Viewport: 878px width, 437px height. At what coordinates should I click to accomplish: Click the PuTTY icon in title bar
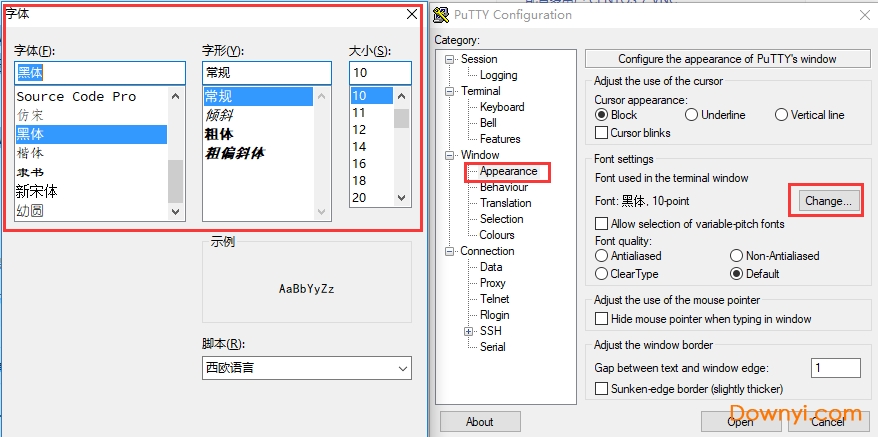[440, 15]
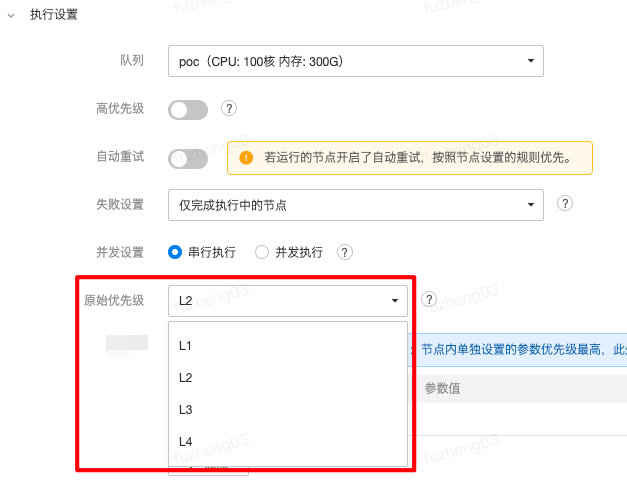This screenshot has height=485, width=627.
Task: Click help icon beside 失败设置 dropdown
Action: [x=564, y=204]
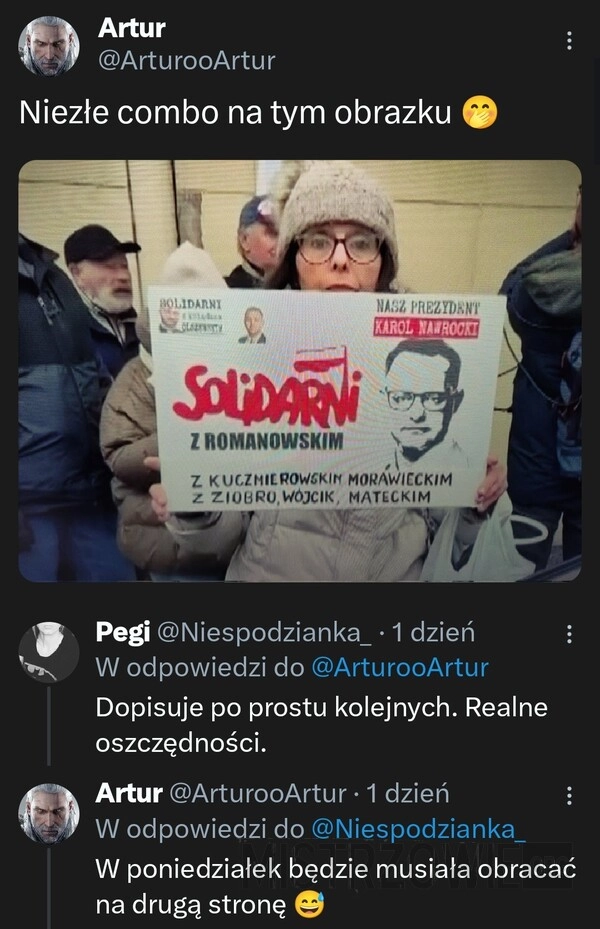Open the Pegi display name link

click(123, 633)
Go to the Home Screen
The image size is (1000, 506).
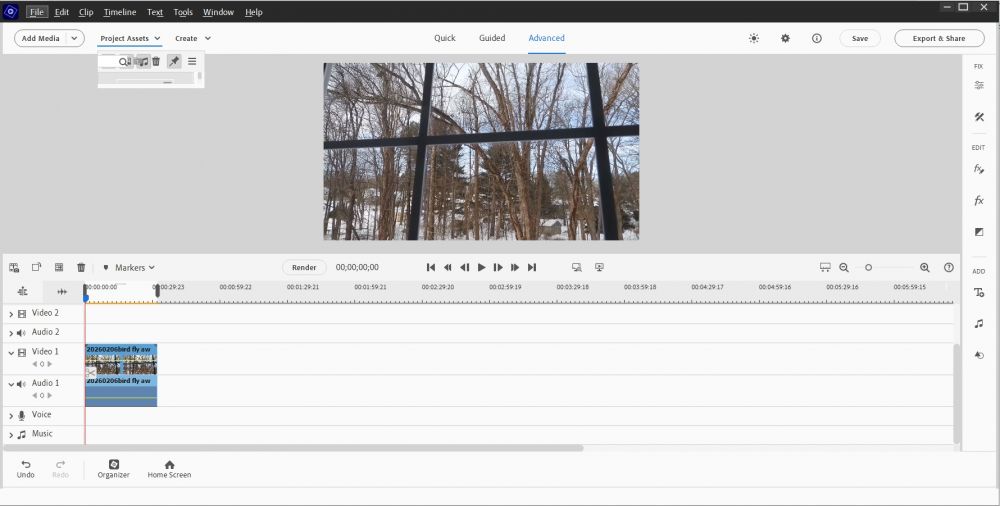pyautogui.click(x=169, y=468)
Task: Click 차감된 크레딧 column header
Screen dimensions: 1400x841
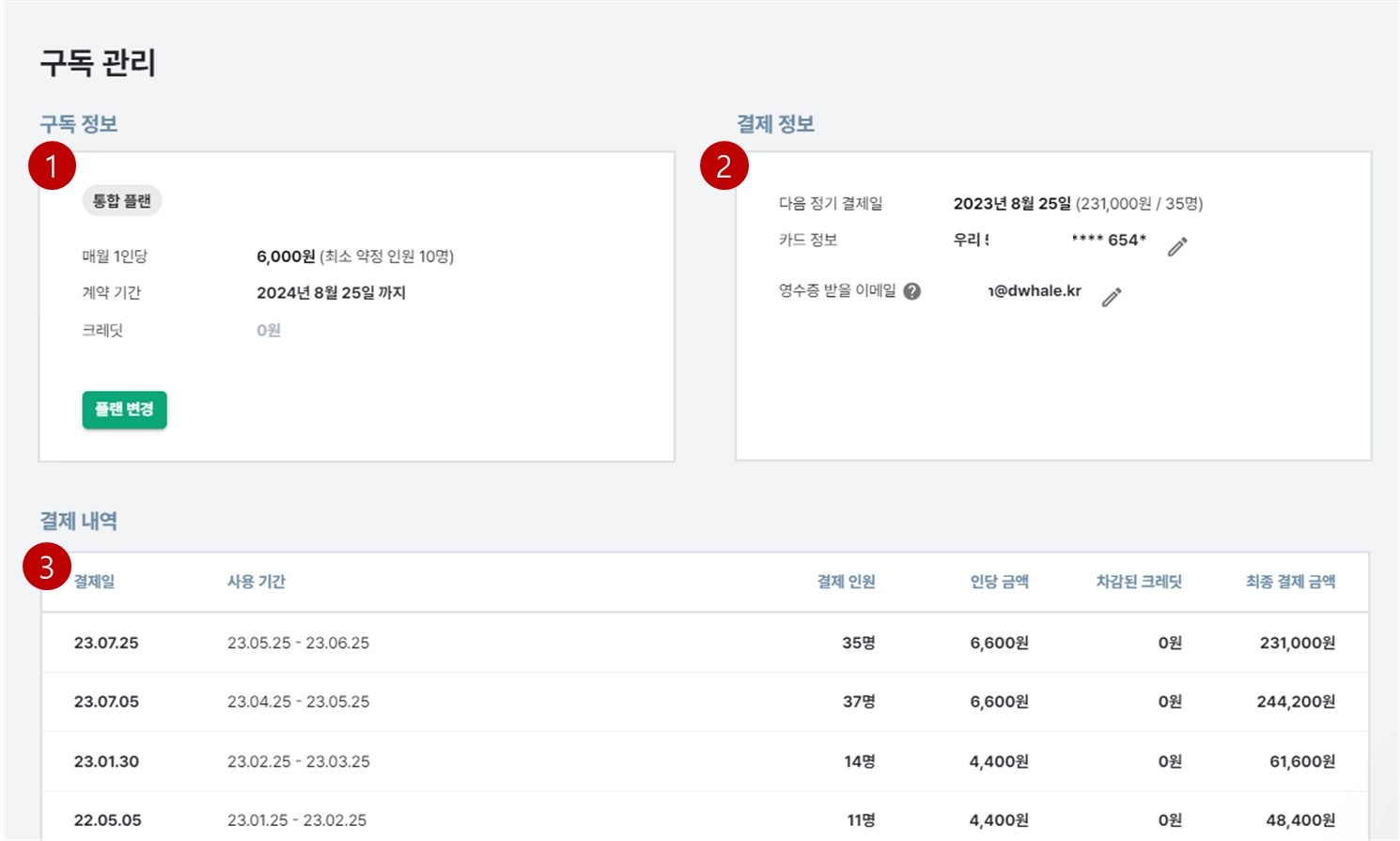Action: [x=1139, y=582]
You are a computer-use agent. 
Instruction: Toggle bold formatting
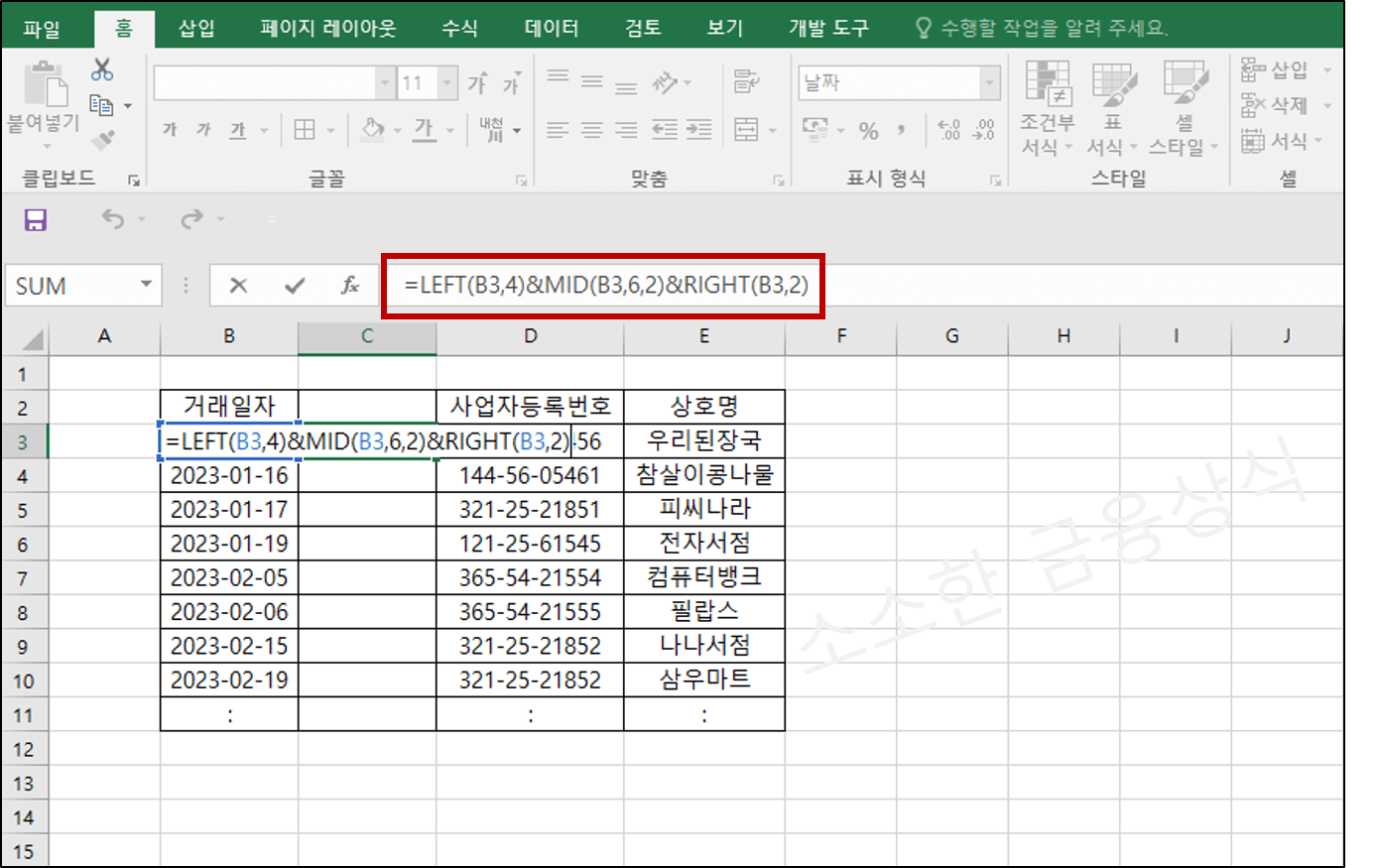168,130
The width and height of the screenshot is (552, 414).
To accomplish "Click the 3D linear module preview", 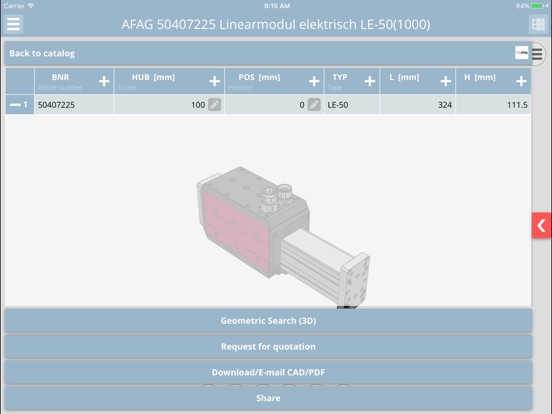I will [283, 237].
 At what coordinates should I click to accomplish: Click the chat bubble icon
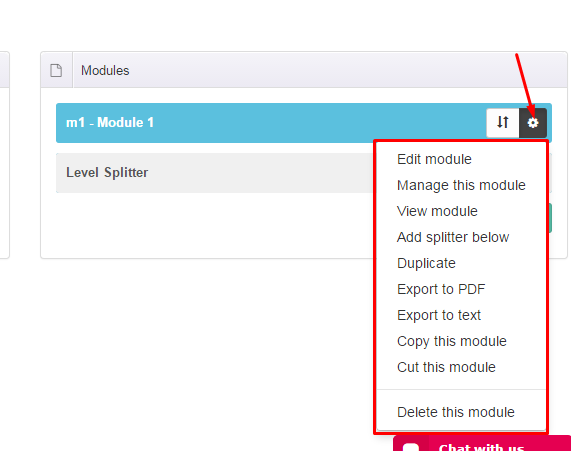411,447
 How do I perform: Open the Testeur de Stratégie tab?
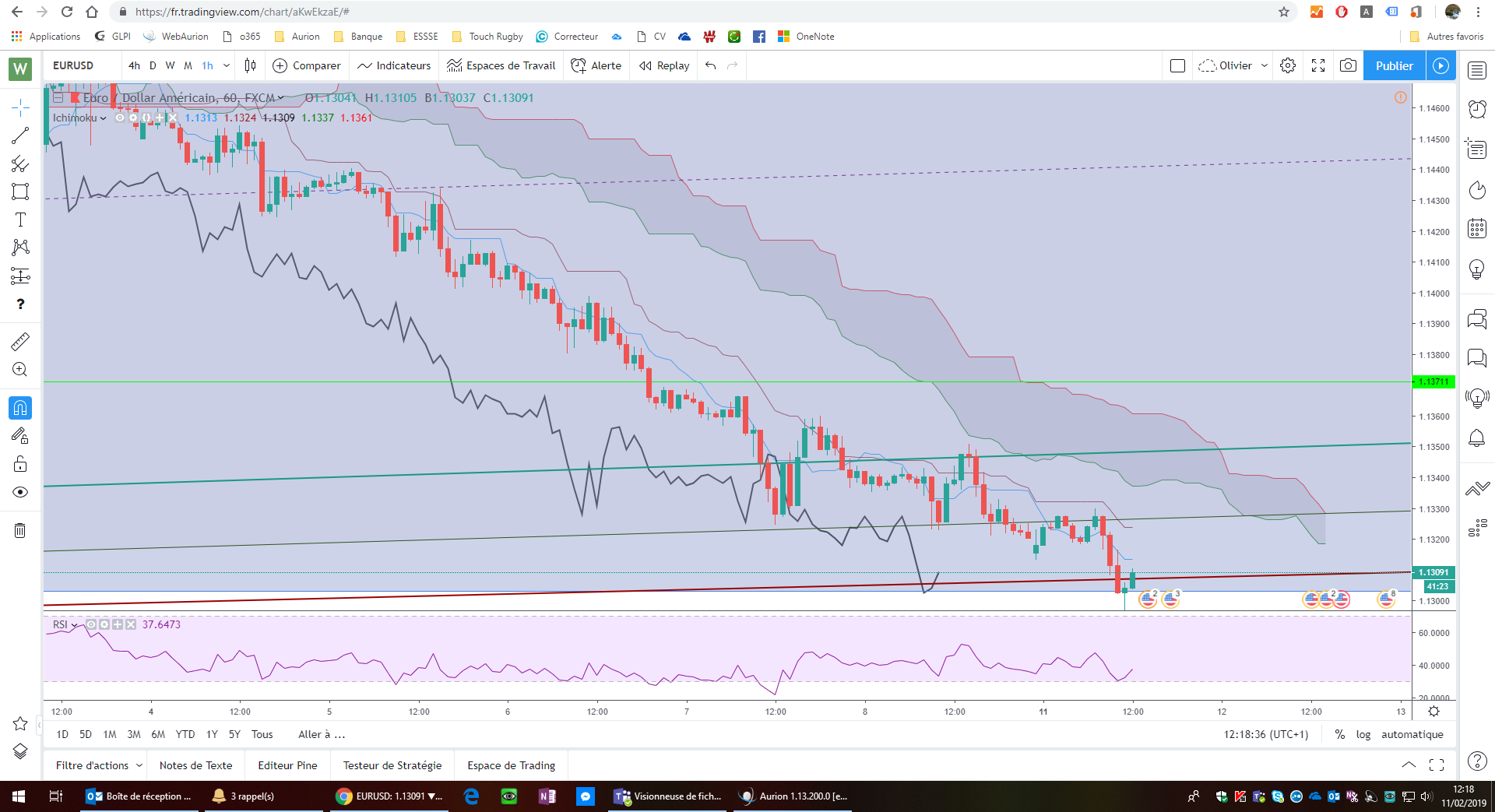click(392, 765)
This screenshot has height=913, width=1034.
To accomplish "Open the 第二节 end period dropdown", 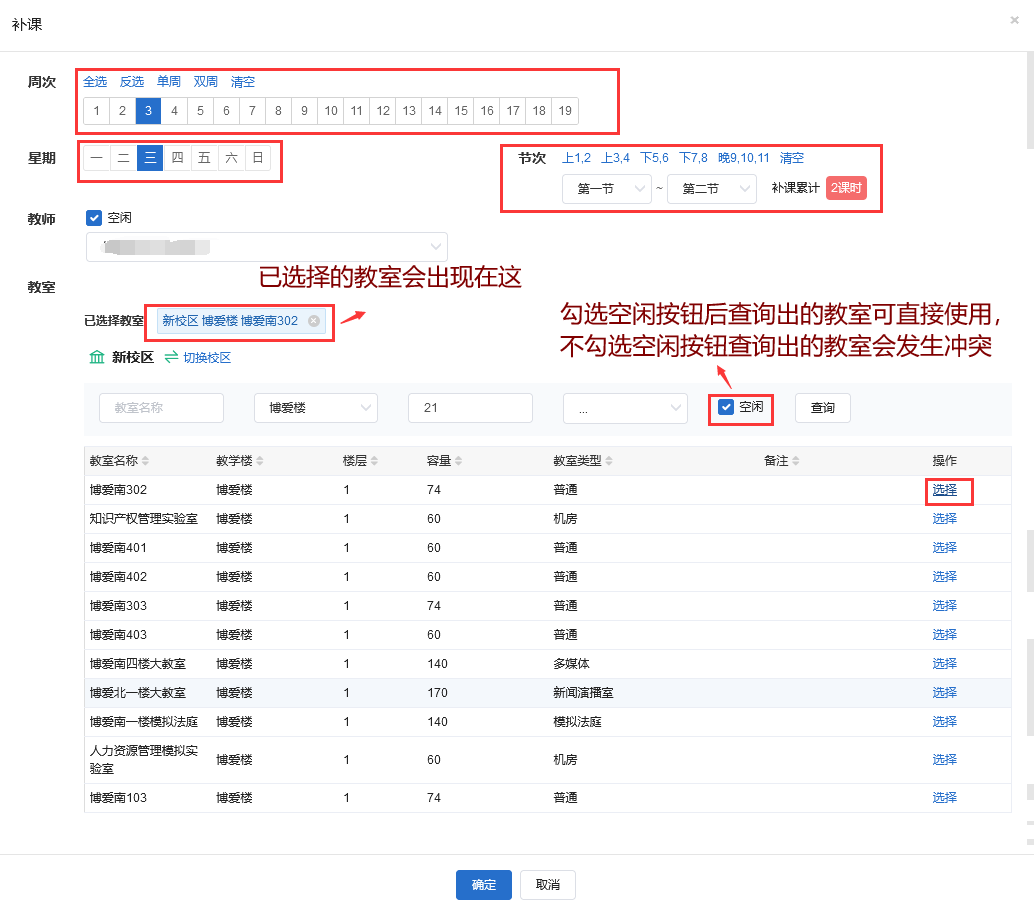I will pos(711,188).
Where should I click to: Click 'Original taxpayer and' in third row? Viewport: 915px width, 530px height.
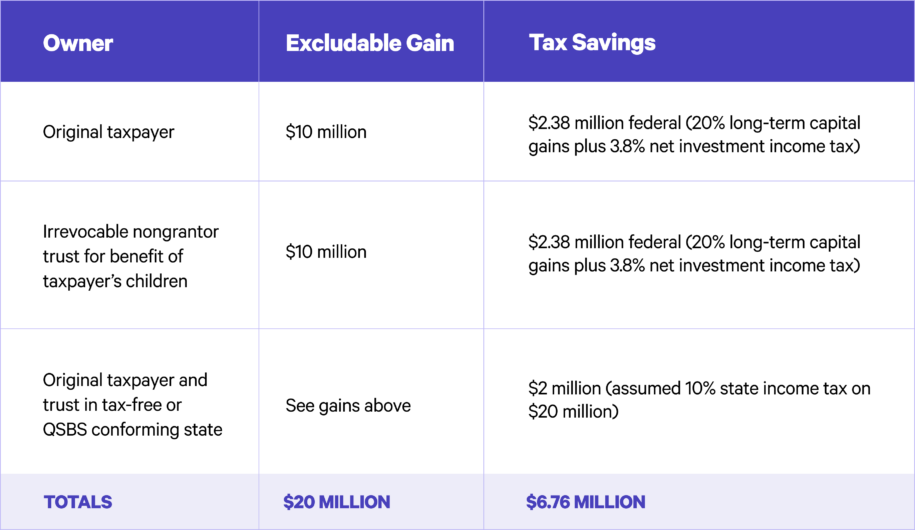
* * *
PROBLEM DESCRIPTION. Skip the pictures. Restate exactly the lines from the start of the entries through the line containing "The width and", both ends included.

YOUR RESPONSE.
Viewport: 878px width, 437px height. At what coordinates should I click to accomplish: Click the PuTTY icon in title bar
[440, 15]
This screenshot has height=485, width=627.
Task: Click help icon beside 失败设置 dropdown
Action: [x=564, y=204]
Open the Pegi display name link

click(123, 633)
Go to the Home Screen
The image size is (1000, 506).
pyautogui.click(x=169, y=468)
Task: Click 차감된 크레딧 column header
Screen dimensions: 1400x841
Action: [x=1139, y=582]
You are a computer-use agent. 
Instruction: Toggle bold formatting
168,130
The width and height of the screenshot is (552, 414).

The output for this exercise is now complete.